YOUR INSTRUCTIONS |
Once you reach the line containing "This screenshot has width=823, height=800." in the data below, restate each line word for word up to and including the one containing "Viewport: 800px width, 460px height.".

INPUT MATERIAL |

*****

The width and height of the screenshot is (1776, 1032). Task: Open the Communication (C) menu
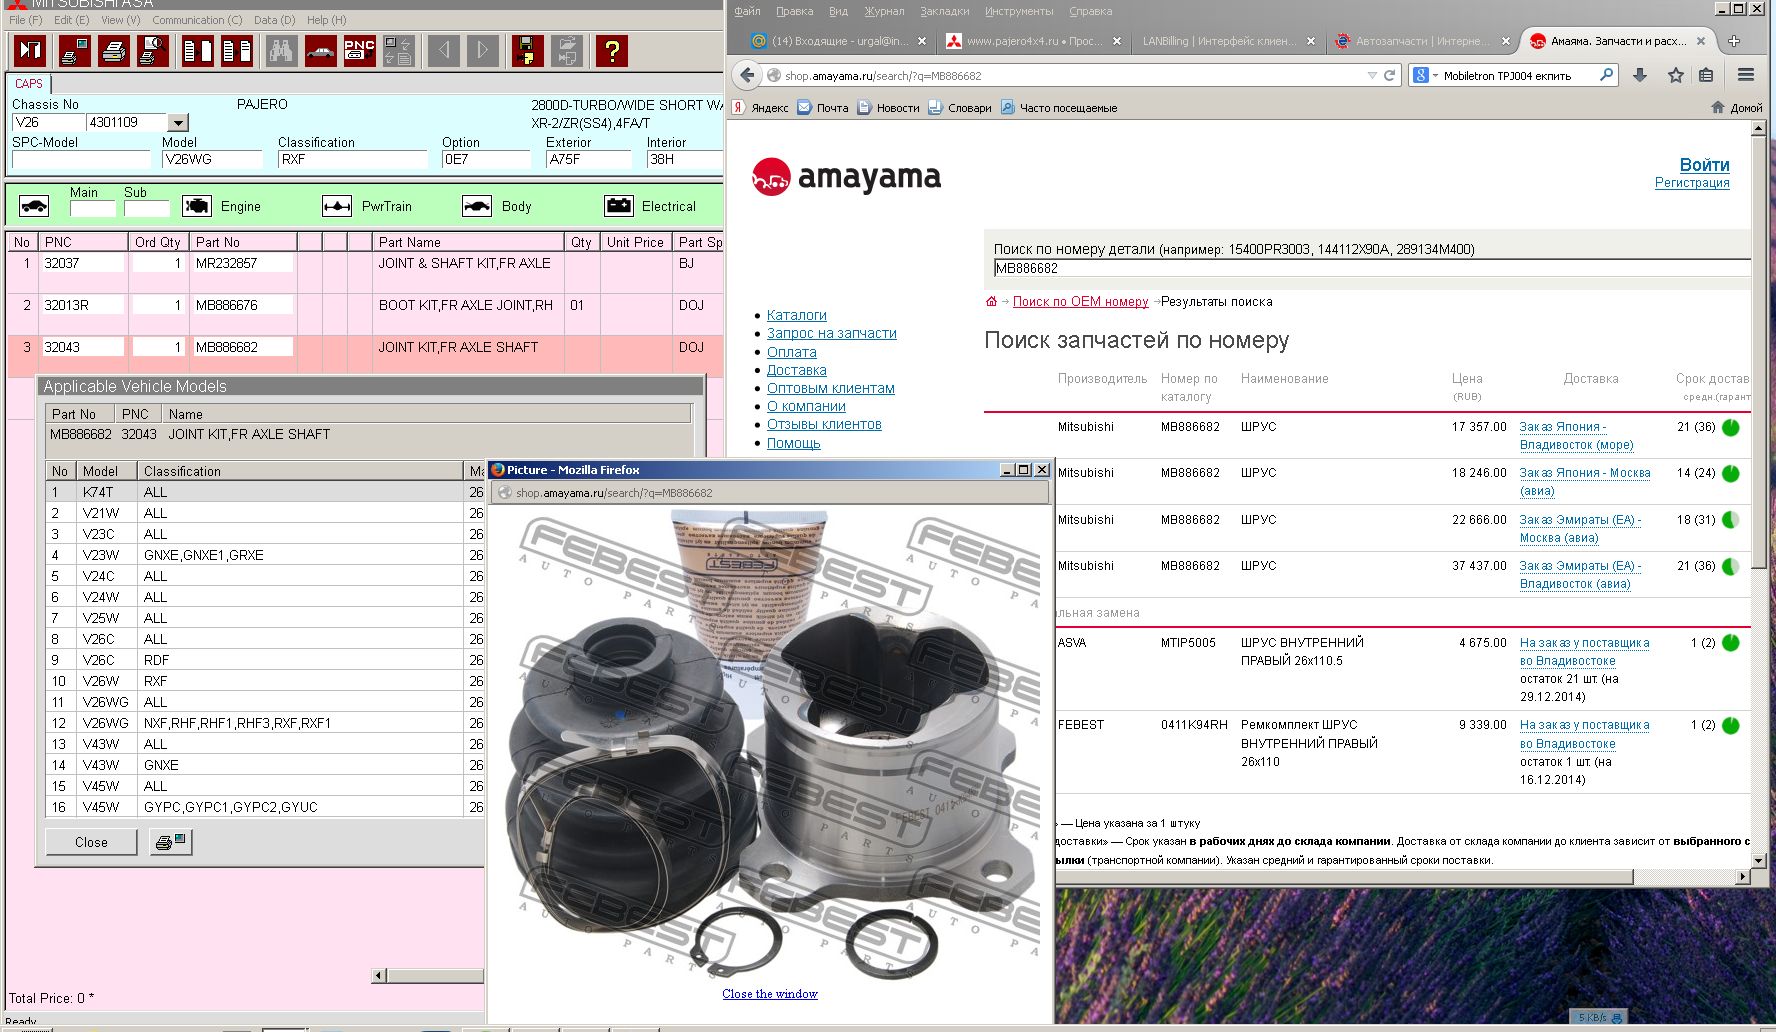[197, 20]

*****

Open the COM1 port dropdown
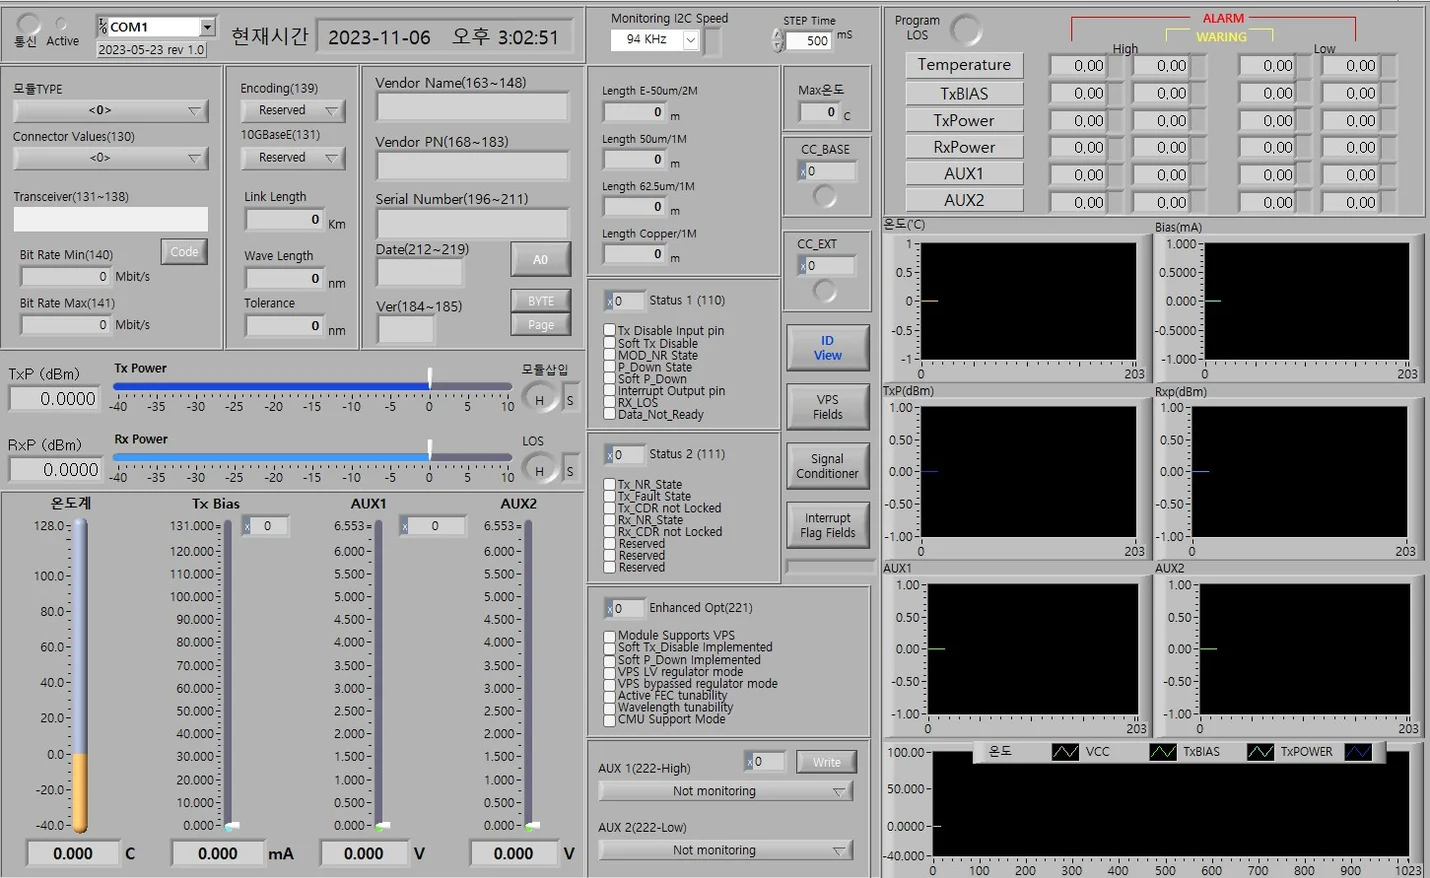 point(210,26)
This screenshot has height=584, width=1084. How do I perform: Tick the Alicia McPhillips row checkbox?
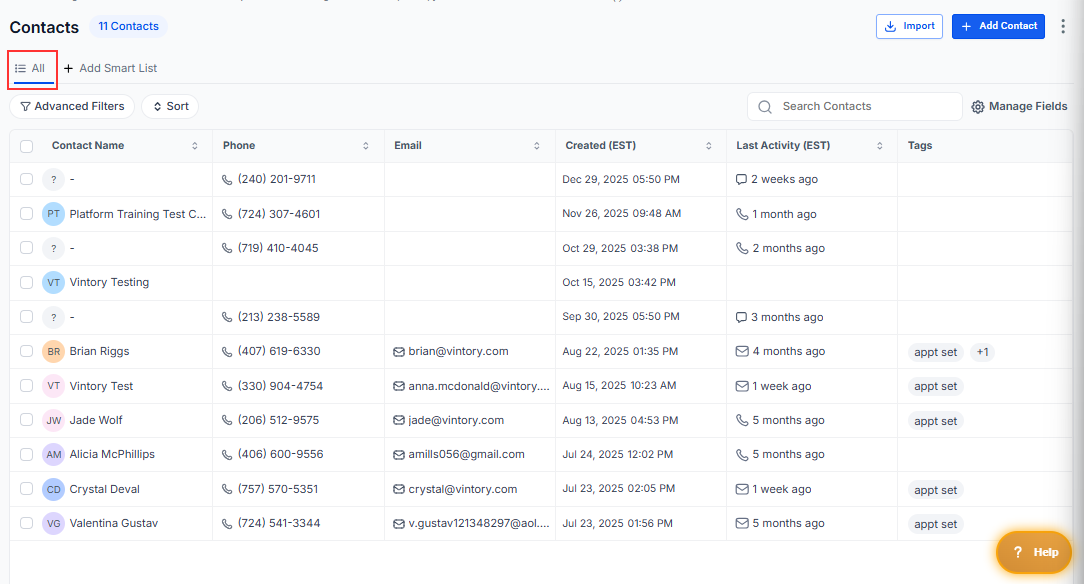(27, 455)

*****

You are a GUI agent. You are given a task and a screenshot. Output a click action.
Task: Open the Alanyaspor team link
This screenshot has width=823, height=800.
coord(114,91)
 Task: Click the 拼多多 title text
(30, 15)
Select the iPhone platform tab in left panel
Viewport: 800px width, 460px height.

*****

TASK RESULT |
This screenshot has width=823, height=800.
coord(114,91)
 Task: Click the 拼多多 title text
(30, 15)
Select the iPhone platform tab in left panel
Viewport: 800px width, 460px height.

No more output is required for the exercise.